Lareleve.ma-Mohamed Jaabouk

 

  Le taux de croissance économique en 2012 est au cœur d’une polémique entre le wali de Bank Al Maghrib et le gouvernement. Lundi, le wali de cette institution financière, l’a revue à la baisse. Les 4,2% figurant sur le projet de loi de finances, en cours d’examen en commissions à la Chambre des représentants, n’est plus à l’ordre du jour. Il passe à la trappe. Abdellatif Jouahri soutient qu’il ne pourrait en aucun cas dépasser 3%.  La raison évoquée est « La matérialisation des risques qui pèsent sur la performance du secteur agricole, ainsi que l'affaiblissement anticipé de l'activité dans les pays partenaires, devrait en effet ramener la croissance à moins de 3% pour le PIB global et entre 3% et 4% pour sa composante non agricole » explique une dépêche de la MAP.

 

  Le gouvernement se devait de répliquer et de préférence par un ministre issu des rangs du PJD. Le jeudi, c’est au tour de Mustapha Khalfi, ministre de la Communication et de surcroît un des hommes de confiance ce Benkirane, qui s’est chargé de cette mission.
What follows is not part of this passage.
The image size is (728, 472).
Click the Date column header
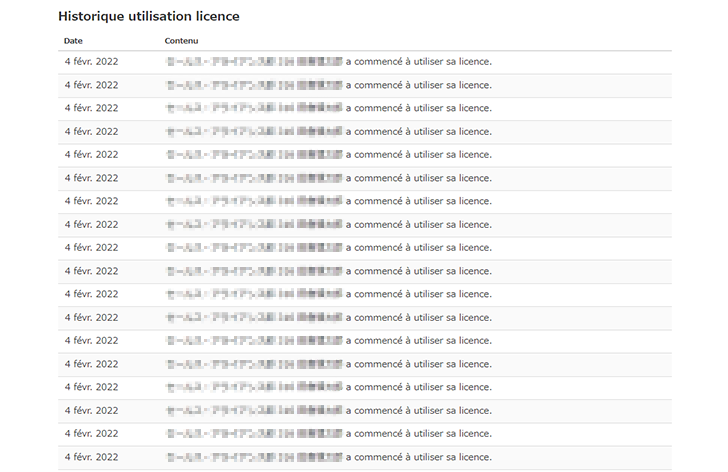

Lors de son point de presse hebdomadaire, il a souligné que l’exécutif a pris acte des pronostics du wali de Bank Al Maghrib, précisant que le gouvernement est en train de les étudier. Ce qui ne l’a pas empêché pour autant de se dire convaincu de la pertinence des prévisions de croissance économique (4,2% ndlr) figurant sur le projet de loi de finance 2012.

 

Azami contre Jouahri

 

  Cette polémique autour de la croissance a pris une place de choix lors de l’examen du projet de la loi de finances à la commission des finances à la Chambre des représentants. Hier, les députés ont interpellé les ministres Baraka et Azami sur cette différence entre le gouvernement et Bank Al Maghrib. Apparemment agacé par ces questions, le PJDiste, Idriss Azami Al Idrissi, ministre délégué auprès du ministre de l’économie et des finances chargé du budget, c’est son titre, a lancé aux députés que les indicateurs sont de la responsabilité du gouvernement et non du Bank Al Maghrib.

 

   L’istiqlalien Nizar Baraka s’est tenu tranquille. Et pour cause, mardi devant des patrons français et marocains, il a repris à son compte le chiffre de Abdellatif Jouahri; c’est-à-dire 3% de croissance économique.